Este escenario único, situado en el paraje natural de La Isla, en pleno centro de la localidad y bajo la atenta mirada del puente sobre el río Tajo, volvió a ser testigo de un espectáculo que combina tradición, emoción y riesgo en un entorno incomparable. De una en una fueron saliendo al entorno del Río Tajo, sembrando el caos, la emoción y poniendo en apuros a los cientos de valientes que esperaban su llegada en las inmediaciones del río, y dentro de él.
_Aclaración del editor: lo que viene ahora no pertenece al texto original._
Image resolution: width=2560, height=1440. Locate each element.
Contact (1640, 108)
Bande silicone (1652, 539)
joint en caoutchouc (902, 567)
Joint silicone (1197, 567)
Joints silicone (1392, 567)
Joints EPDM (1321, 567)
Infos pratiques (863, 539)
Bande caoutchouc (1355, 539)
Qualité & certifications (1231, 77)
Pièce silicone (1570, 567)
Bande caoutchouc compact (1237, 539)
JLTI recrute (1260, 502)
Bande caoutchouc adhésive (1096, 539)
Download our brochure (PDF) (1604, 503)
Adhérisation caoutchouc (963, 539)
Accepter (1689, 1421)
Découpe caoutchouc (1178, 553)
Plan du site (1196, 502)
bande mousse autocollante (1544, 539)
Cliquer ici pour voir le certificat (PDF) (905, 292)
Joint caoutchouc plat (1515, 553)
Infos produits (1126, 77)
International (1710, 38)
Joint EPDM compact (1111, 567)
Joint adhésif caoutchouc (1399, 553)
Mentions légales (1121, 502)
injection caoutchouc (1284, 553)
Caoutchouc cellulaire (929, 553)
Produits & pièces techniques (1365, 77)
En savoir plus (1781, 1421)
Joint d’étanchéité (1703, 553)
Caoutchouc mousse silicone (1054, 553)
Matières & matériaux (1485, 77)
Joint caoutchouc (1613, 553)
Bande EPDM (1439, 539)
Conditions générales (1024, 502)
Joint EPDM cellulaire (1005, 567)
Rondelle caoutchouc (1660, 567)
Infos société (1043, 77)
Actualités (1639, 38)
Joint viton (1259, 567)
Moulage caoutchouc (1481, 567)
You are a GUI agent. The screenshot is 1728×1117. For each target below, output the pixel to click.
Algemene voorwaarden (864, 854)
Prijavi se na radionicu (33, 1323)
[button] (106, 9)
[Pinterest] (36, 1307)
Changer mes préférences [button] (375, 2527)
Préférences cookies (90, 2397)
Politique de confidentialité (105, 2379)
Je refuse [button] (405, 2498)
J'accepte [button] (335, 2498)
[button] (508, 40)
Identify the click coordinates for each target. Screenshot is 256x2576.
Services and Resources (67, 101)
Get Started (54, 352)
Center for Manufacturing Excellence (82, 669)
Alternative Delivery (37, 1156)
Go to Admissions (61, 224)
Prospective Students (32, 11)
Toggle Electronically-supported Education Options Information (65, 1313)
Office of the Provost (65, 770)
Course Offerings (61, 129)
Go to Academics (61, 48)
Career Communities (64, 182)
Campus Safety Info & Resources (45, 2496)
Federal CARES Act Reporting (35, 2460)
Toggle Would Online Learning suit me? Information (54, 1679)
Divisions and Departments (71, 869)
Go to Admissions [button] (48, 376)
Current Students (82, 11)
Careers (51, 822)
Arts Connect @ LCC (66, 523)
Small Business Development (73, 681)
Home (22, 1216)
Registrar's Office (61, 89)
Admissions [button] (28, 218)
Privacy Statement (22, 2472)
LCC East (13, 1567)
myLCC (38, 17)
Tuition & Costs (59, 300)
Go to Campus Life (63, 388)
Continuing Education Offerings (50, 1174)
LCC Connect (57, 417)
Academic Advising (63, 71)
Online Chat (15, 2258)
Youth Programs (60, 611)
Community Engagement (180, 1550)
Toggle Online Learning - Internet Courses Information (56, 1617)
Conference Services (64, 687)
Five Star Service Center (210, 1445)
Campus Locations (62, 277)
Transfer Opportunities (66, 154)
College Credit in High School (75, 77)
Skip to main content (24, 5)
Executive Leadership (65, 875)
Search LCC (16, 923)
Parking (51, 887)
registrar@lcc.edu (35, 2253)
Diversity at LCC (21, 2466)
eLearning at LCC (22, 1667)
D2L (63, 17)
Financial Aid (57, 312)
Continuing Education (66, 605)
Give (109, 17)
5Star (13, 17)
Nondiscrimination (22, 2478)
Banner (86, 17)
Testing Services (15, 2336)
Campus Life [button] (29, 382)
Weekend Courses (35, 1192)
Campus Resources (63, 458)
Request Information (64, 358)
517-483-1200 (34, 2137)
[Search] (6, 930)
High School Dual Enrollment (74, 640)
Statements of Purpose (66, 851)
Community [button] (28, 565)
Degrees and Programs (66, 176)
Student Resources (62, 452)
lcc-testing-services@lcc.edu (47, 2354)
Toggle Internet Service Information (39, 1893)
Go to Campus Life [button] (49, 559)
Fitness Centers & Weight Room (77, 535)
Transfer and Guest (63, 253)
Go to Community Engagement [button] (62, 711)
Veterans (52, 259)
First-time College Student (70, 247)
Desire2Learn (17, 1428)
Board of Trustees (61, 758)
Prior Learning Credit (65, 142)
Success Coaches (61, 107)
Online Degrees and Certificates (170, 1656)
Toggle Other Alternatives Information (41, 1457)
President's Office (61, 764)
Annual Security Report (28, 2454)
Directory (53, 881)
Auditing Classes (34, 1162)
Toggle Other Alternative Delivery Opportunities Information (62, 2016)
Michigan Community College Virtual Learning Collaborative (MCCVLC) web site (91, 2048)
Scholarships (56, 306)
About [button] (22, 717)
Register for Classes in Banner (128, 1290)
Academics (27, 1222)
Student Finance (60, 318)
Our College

La tarde transcurrió con interés, una sensación de tensión continua, sustos, un par de revolcones y un puñado de colchonetas y flotadores pinchados por los pitones de las vacas, que no dudaron en saltar al agua y atravesar el río en múltiples ocasiones. Hasta casi tres horas se alargó el final de la suelta, con una vaca que ofreció notables complicaciones para salir del agua, y otra de Arriazu que también puso notables problemas, pero terminó saliendo de él, y volviendo a los corrales acompañada de los bueyes.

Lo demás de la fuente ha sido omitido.